Alguns leitores não aceitam que vez por outra eu lembre que ao cidadão cabe fazer sua parte colaborando com a limpeza da cidade – não sujando, por exemplo -, comportamento que, ao fim e ao cabo, reverte em seu próprio benefício. Obviamente isso não isenta o poder público de cumprir sua função, nem inibe o direito de cobrança do cidadão. O pensamento excludente, aquele do “se você gosta de animais então não gosta de crianças” é algo ruim, pois não permite argumentação, mata a conversa no início.

Não é por aí, pessoal. Uma coisa não exclui necessariamente a outra. Nestes tempos de todos os direitos é salutar falar em deveres, algo que anda meio esquecido.

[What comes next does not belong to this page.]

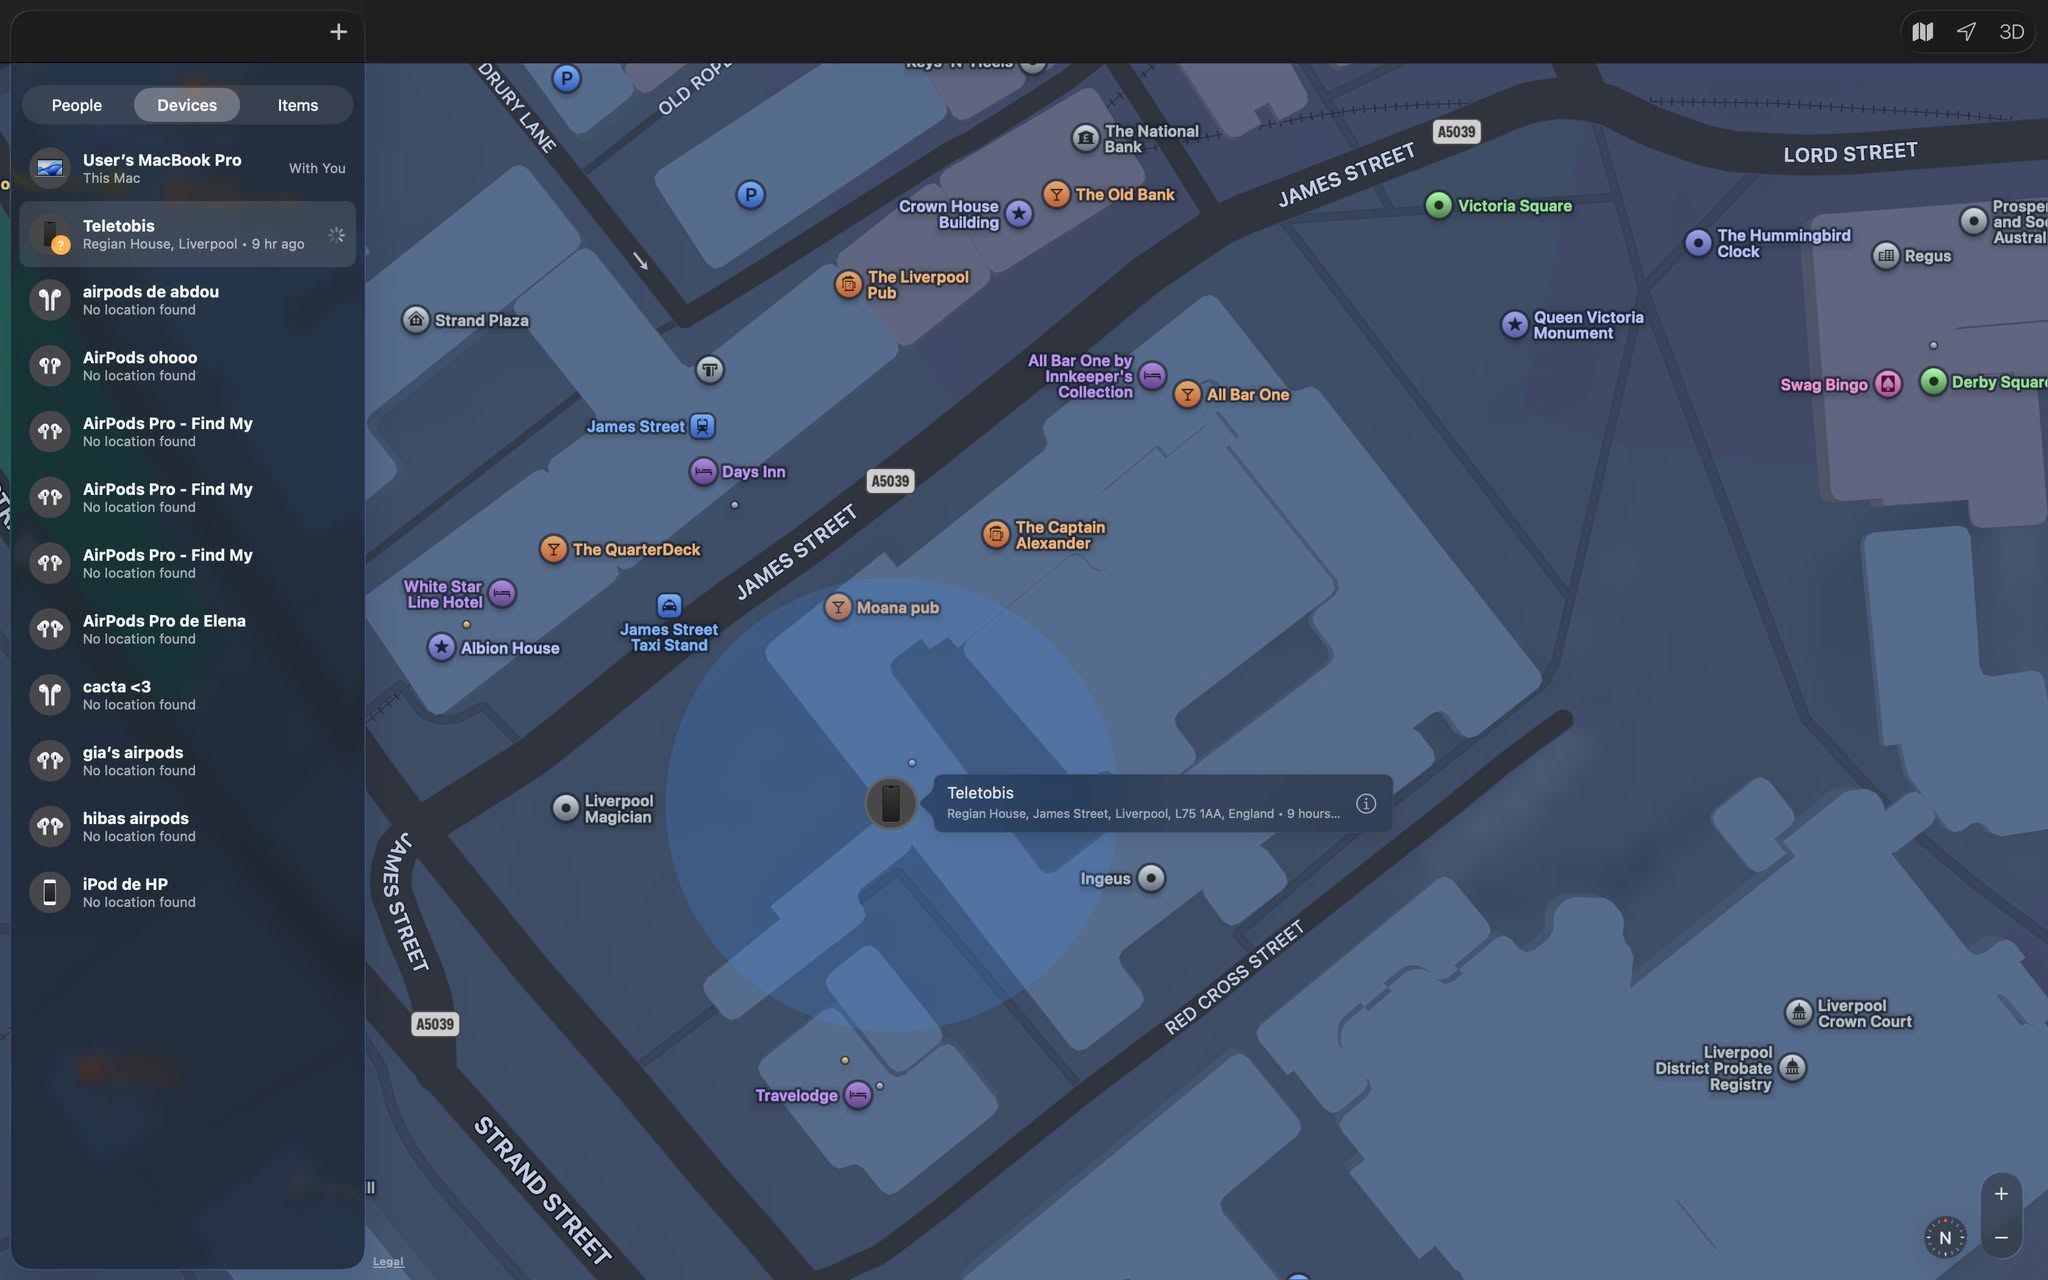The image size is (2048, 1280).
Task: Open info icon for Teletobis callout
Action: click(1366, 803)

No entanto, é compreensível a reação dos leitores. Andamos tão insatisfeitos com o pouco retorno de nossos impostos – pagamos e não levamos – que qualquer outra colaboração além do muito que nos garfam parece excessiva. É o desânimo de uma sociedade desassistida que vê o dinheiro público a serviço de interesses particulares. Isso pode mudar, isso deve mudar e há uma pequena esperança de que esteja mudando.

Tem preço 

01 de janeiro de 2016 4

No primeiro dia do ano a entrada para Bombinhas ficou mais cara. Vai ser o berreiro de sempre, como é natural numa nação em que dela tudo é cobrado e pouco é retornado. O berreiro vai durar um tempinho e depois tudo será como sempre, assunto esquecido, aumento absorvido e vamos para a praia que o sol apareceu.

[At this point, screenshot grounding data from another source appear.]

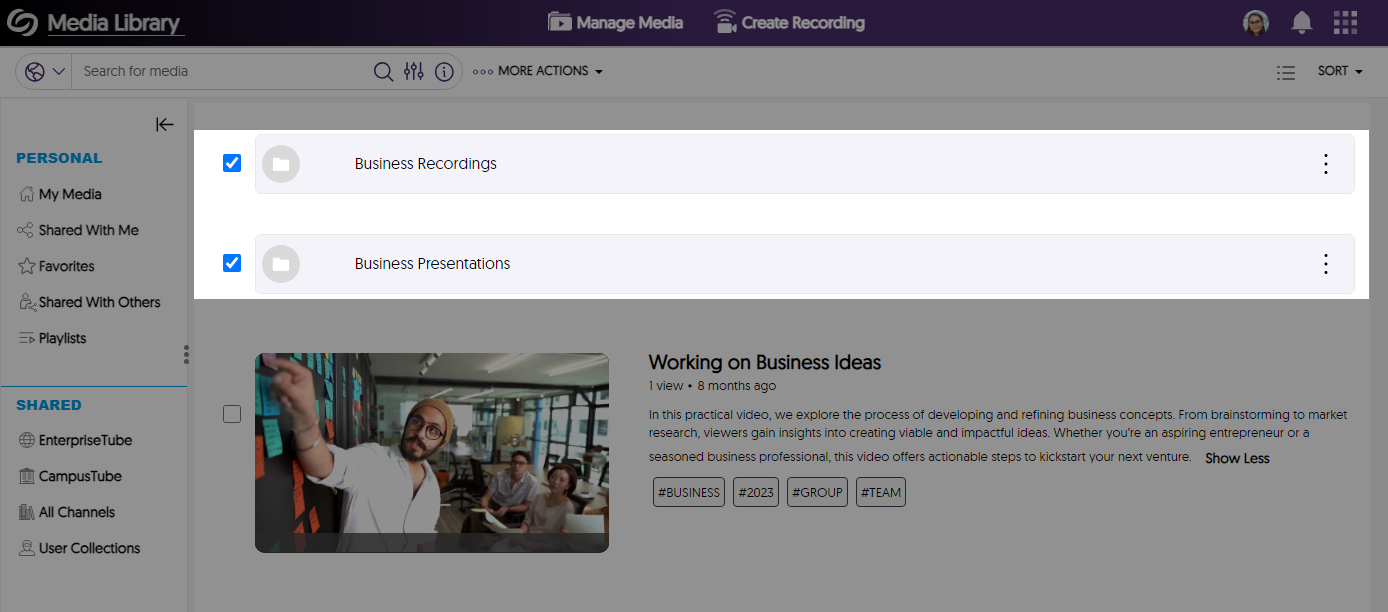
Task: Open Business Presentations three-dot menu
Action: tap(1325, 264)
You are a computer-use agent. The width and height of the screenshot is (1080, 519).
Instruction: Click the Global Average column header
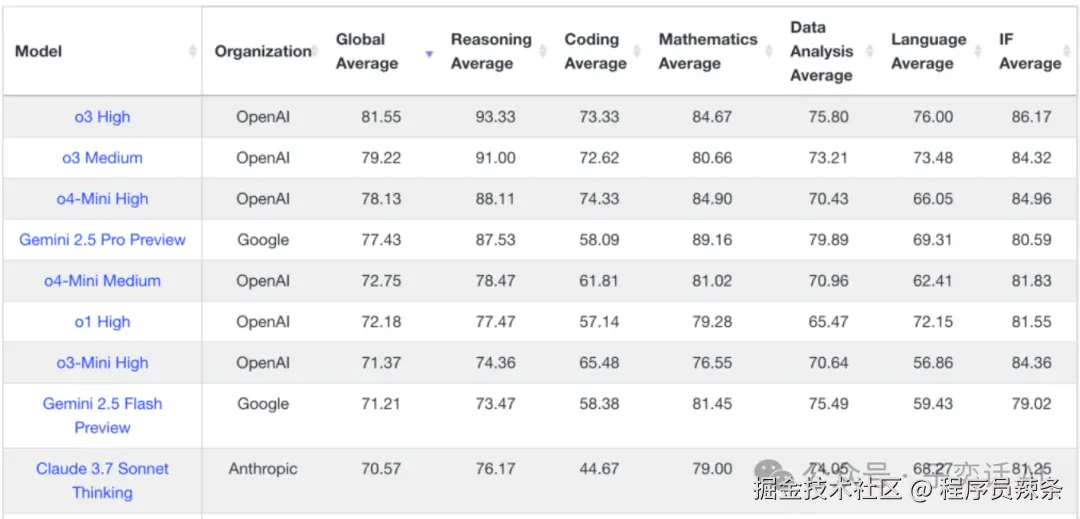pos(366,52)
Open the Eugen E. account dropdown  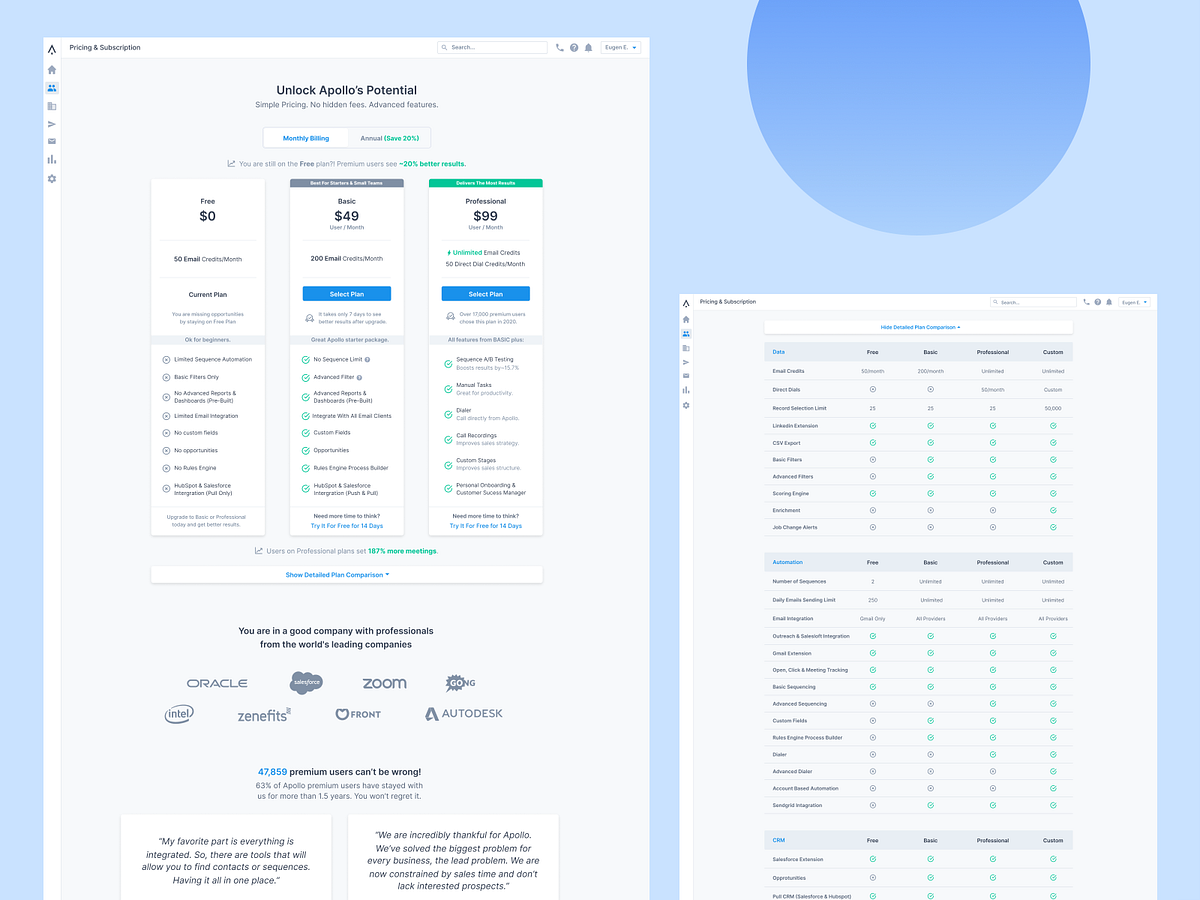click(620, 47)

Vou cantar uma pedra que, aliás, já cantei: não vai demorar muito até que outros balneários, de olho grande no faturamento de Bombinhas, copiem a ideia.
Quem viver pagará.

Embora pareça, não sou ferrenho adversário do tal pedágio de Bombinhas. Quem acompanha a limpeza das areias das praias nunca deixa de se espantar com a quantidade de lixo que os frequentadores espalham pelo chão, vai de palito de picolé a garrafas quebradas. Tudo o que não fazem em suas casas, fazem nas praias. Custa depositar seu lixo numa sacolinha de plástico, dessas de supermercados mesmo, para depois depositar no local adequado? Se a maioria não faz, então que pague a limpeza de forma antecipada. Na chegada, que é pra garantir.

Para durar

11 de dezembro de 2015 0

Ginástica BC

Demorou, mas pela menos uma prefeitura por aqui – a de Balneário Camboriú – está fazendo a coisa certa: instalar equipamentos de ginástica de rua fabricados com material resistente à corrosão. Aço inoxidável, no caso. Em outros balneários os equipamentos ficam imprestáveis em um ano. Aqui em Blumenau também ficarão, os que foram implantados, em curto espaço de tempo. Alguns já dão sinais, porque são feitos de material que adora ferrugem.